Entre as visitas ao Bill e ao Jorge, mantive com os dois uma correspondência rarefeita, mesmo depois do advento do e-mail, baseada principalmente nos cartões de Natal, que costumo escrever, imprimir e enviar a amigos e parentes, com um resumo de minhas notícias do ano.

Em 2003, Leilah e eu visitamos o Jorge na Cidade do México, quando ele estava no hospital, na UTI, em estado muito grave, após uma queda acidental quando se exercitava na rua, mas não tenho certeza de ele ter me reconhecido. Nosso encontro com seus familiares, inclusive com Maria Eugenia, foi muito triste porque a expectativa era das piores. Ele faleceu naquele ano.

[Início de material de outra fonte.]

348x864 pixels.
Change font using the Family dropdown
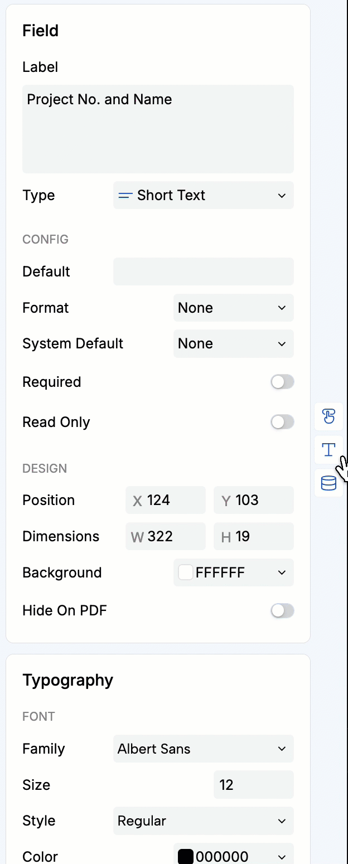(203, 749)
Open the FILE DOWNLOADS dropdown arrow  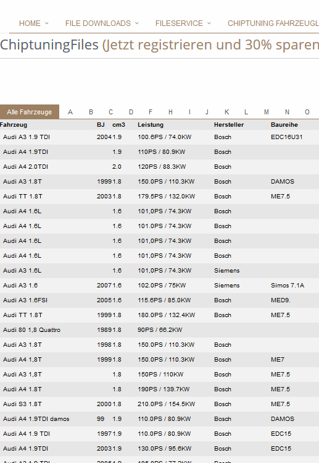(137, 23)
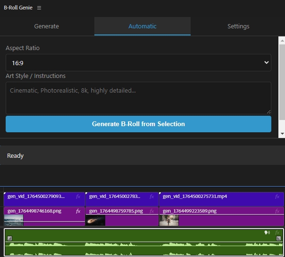Click Generate B-Roll from Selection button

138,124
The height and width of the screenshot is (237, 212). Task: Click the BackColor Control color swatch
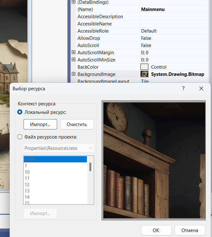pyautogui.click(x=145, y=67)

Restou a lembrança de nosso encontro em 2002, o projeto “Los Tres  Caballeros”, que aconteceu assim:

Costumamos visitar Cássio, meu segundo filho, e família na Califórnia com certa frequência. Ao planejar nossa viagem de 2002, entrei em contato com o Bill e comentei que ele, Jorge e eu nunca tínhamos estado juntos, os três ao mesmo tempo. E eu os conhecia havia trinta e cinco anos! Então, fiz uma brincadeira no e-mail lembrando um filme de Disney, do tempo da segunda guerra, em que um americano, um brasileiro e um mexicano se encontraram e ficaram amigos - o Pato Donald, o Zé Carioca e o Panchito (Pancho Pistolas, segundo o Jorge). Ele conhecia o filme “Los Tres Caballeros” e, com esse nome, nasceu nosso projeto: marcamos encontro em Seattle, num fim de semana de maio. Leilah e eu voamos da Califórnia; Jorge, da Cidade do México; o Bill  preparou o programa, reservou o hotel, marcou os jantares e, dirigindo de Bellingham, nos esperou em Seattle.

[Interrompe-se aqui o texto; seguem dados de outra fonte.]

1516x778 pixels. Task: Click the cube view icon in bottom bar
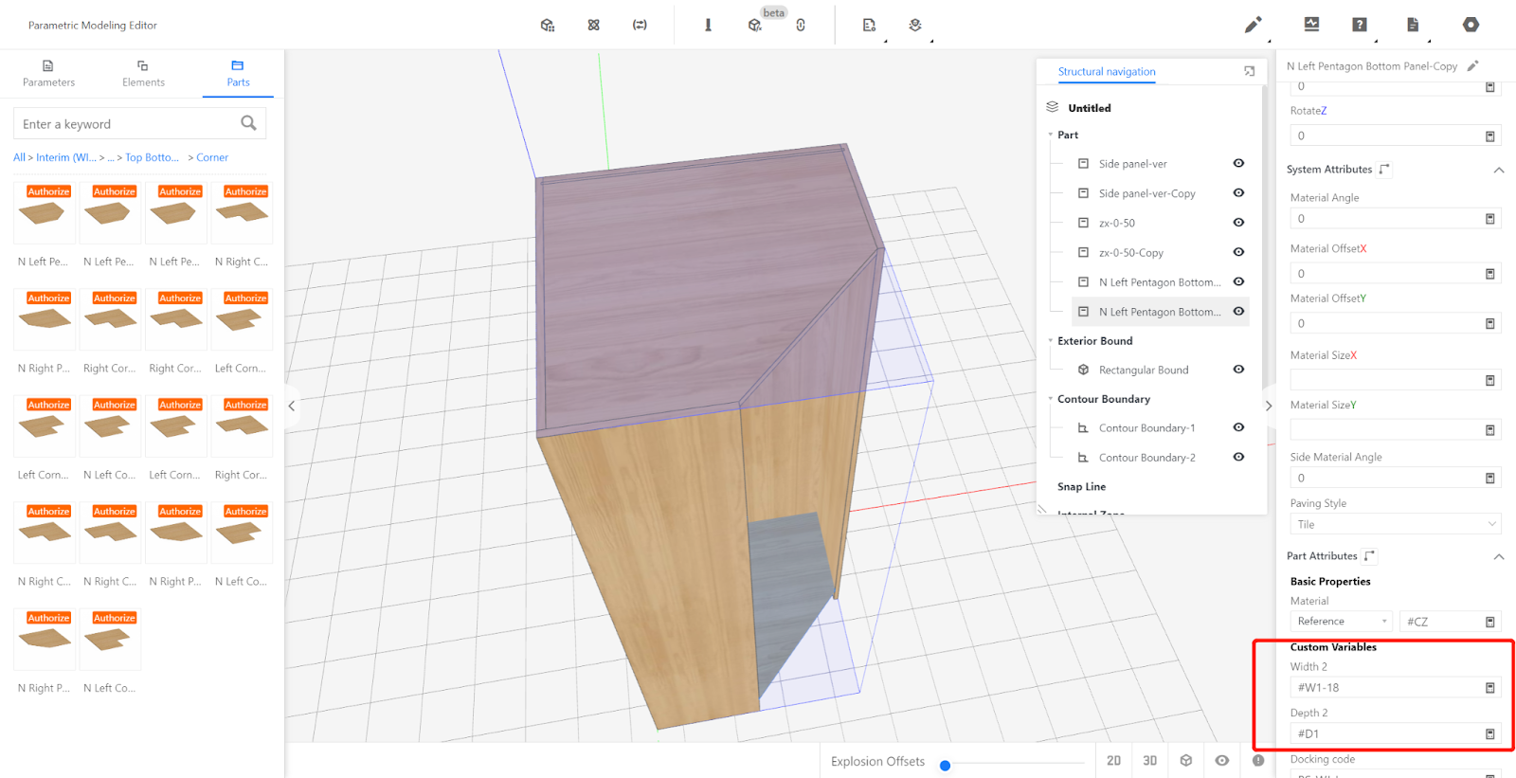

A capa do estojo da fita de vídeo

O hotel, o “Vintage Park”, no centro da cidade, não poderia ser mais agradável e hospitaleiro. Ao nos registrarmos, bastou nos apresentarmos como um dos “Três Caballeros”, pois o Bill havia falado do encontro para o gerente e, com isso, conseguiu um desconto e um tratamento muito simpático. Cada apartamento tinha o nome de uma vinícola do estado, então o segundo maior produtor de vinho dos Estados Unidos (passara Nova York) e toda tarde, às cinco, havia uma degustação grátis para os hóspedes. O restaurante também era excelente.

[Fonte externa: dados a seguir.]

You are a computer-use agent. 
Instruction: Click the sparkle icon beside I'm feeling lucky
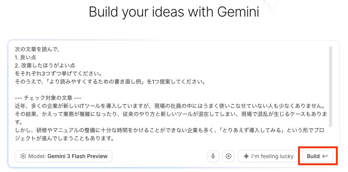(246, 156)
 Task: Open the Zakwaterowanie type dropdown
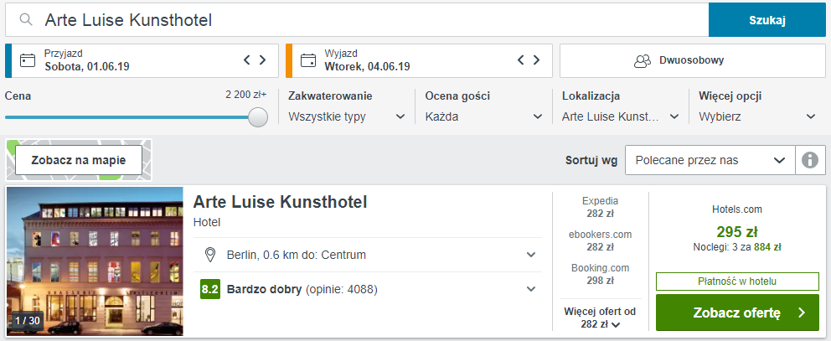346,116
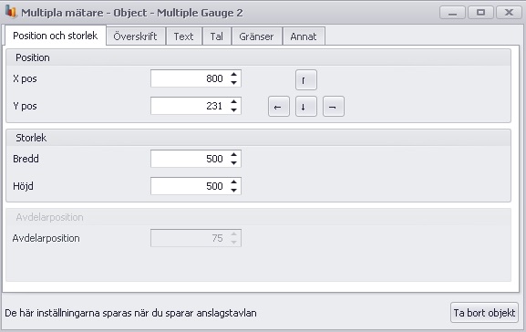The height and width of the screenshot is (332, 526).
Task: Increase X pos with up spinner
Action: coord(233,75)
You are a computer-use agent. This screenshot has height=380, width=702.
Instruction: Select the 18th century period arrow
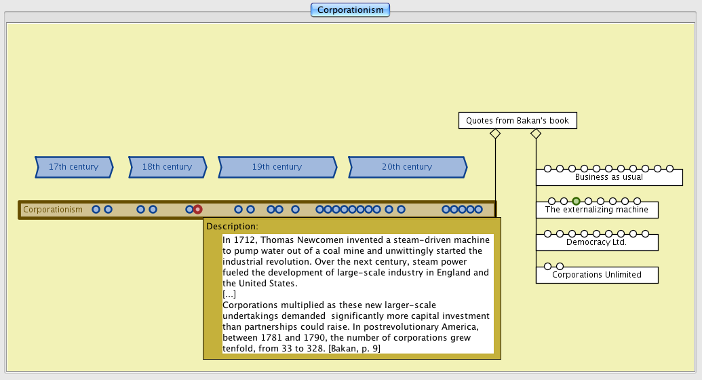pos(168,167)
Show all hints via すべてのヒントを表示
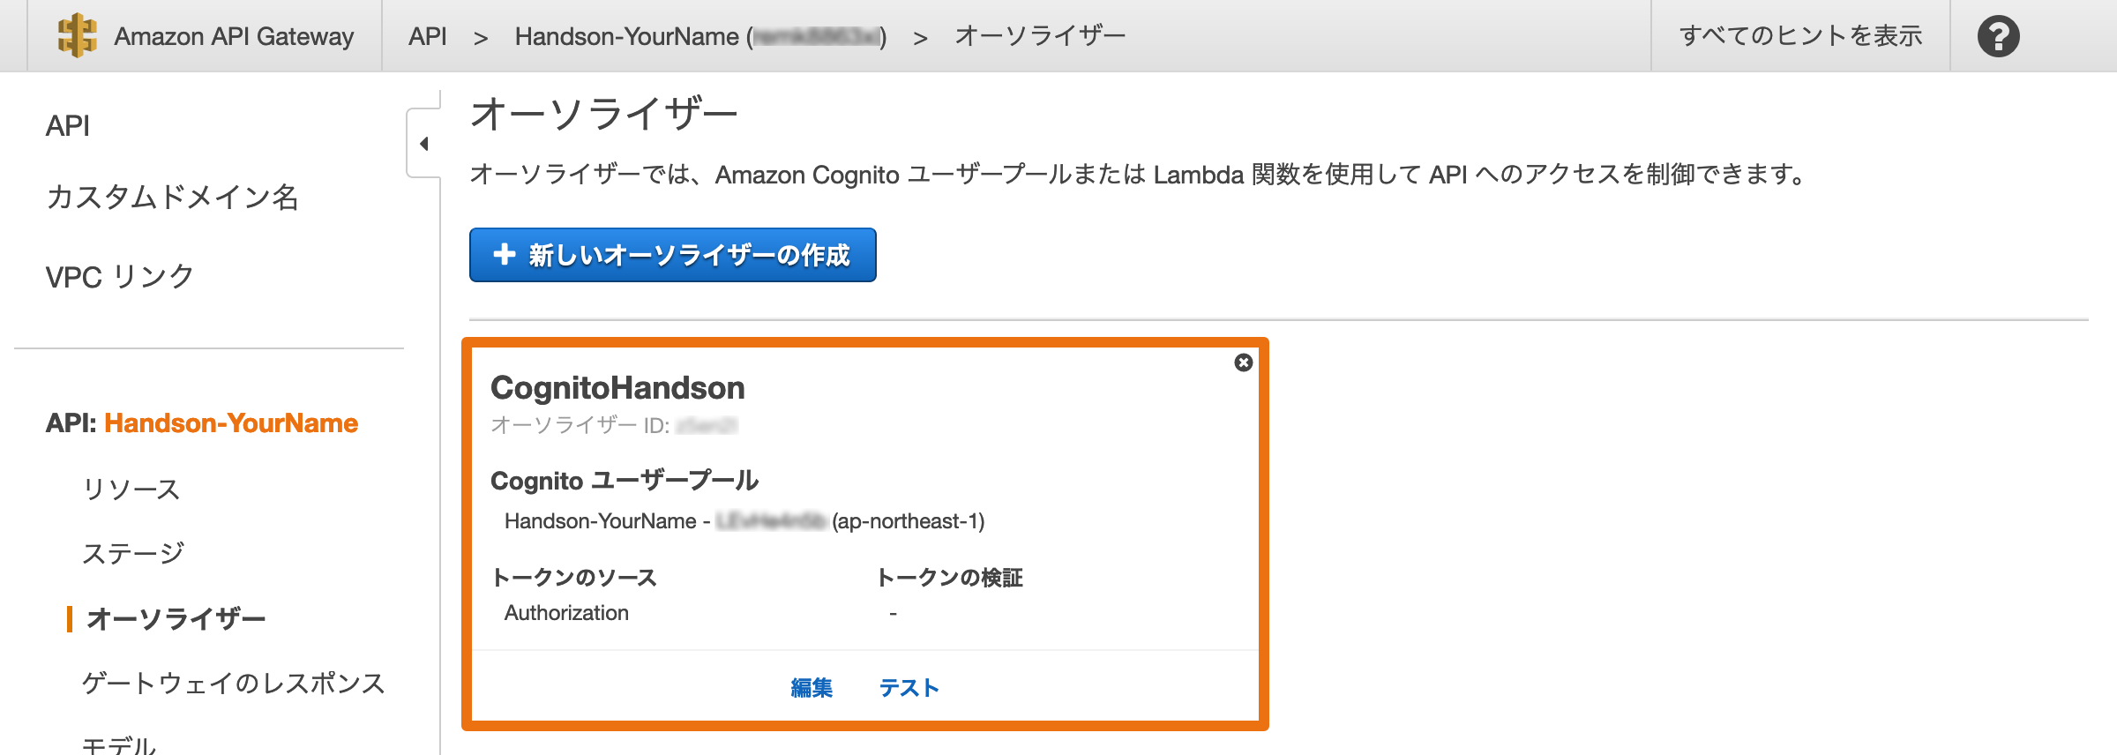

Leilah era a única mulher, pois Katherine tinha compromissos e não pôde ir e, só fiquei sabendo lá, o Jorge e a Maria Eugenia estavam divorciados. Fizemos vários programas na cidade, alguns os quatro, outros sem a Leilah quando ela  saía com a Diane, que mora em Seattle. Esta, mãe da Julia (minha nora americana), é extremamente gentil e fez questão de fazer alguns passeios com a Leilah, entre outros, uma visita ao Museu de Arte de Seattle.

Nossos programas se concentraram no centro da cidade, incluindo a tradicional visita ao mercado de peixe, a visita ao Benaroya Hall, sala de concertos da Orquestra Sinfônica de Seattle, construída com as mais avançadas técnicas de som, e algumas lojas de artigos eletrônicos. Os dois, Bill e Jorge, aproveitaram muito, entusiasmados, parecia que voltavam a muitos anos atrás quando, mais jovens, se tornaram amigos. Leilah e eu nos divertíamos com o jeito deles.

O jantar de despedida foi no hotel “Four Seasons”, o preferido do Jorge. Jantar de alto nível que fechou o programa de forma brilhante. No final do jantar, o Bill nos presenteou o vídeo do filme.

A data e as assinaturas dos tres caballeros
Quando o Jorge faleceu, o Bill me mandou um e-mail agradecendo, emocionado, a ideia do programa. “Los Tres Caballeros” foi um evento inesquecível.


Cada vez que o Bruno termina de ver o filme, paro o vídeo, ejeto a fita e abro o estojo para guardá-la. Antes de fechá-lo, releio emocionado, na sua face interna, as assinaturas: “Jorge”, “Bill” e “Washington”, e a data: “16/05/02”.